I read this interesting interview with Oxford Academic, Craig Jeffery here: He makes an interesting observation that education alone is not a passport to social mobility. And class still mattters. While one would think that equal education is one of the surest steps towards social mobility, to erase historical biases etched into the bloodstream of generations, it turns out that not only in India, but across US and UK as well, that a good education is a necessary but insufficient basis for mobility.
I earned a post graduate degree in Patent Law recently. The course equipped me with all the knowledge on the subject but gave me very little to understand what I can do with it. Apart from the adage of Knowledge-For-Knowledge's sake - which I really like, it has given me little else.

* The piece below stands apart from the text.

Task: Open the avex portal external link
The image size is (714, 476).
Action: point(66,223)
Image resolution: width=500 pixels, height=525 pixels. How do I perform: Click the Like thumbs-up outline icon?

Jeffery puts this across neatly in another context as "....Education provides a sense of entitlement but not always the problem-solving skills that allow young people to start businesses".
On another note, the newspapers headlines of today indicates that a daughter of a stone quarry worker in Bangalore is headed to the prestigious National Law school to pursue her undergraduate degree. Given her intelligence as well as a capacity for hard work, I am sure she would top the graduating class five years on. But at campus interviews, wouldn't corporate India favour someone else in this field.....someone who perhaps has a lineage of lawyers, an unmatched network of pedigreed contacts etc? If it does not, then I can surely say education is a passport to social mobility. If not then the prestigious education would have taught her to "lower her ambitions. To quote a rather pessimistic note from the interview "....Class is crucial. If you are from the right class, there is always a good “fallback job” available when you leave education. If you are from a poorer background, you are much less likely to be able to turn your university degree into a good job."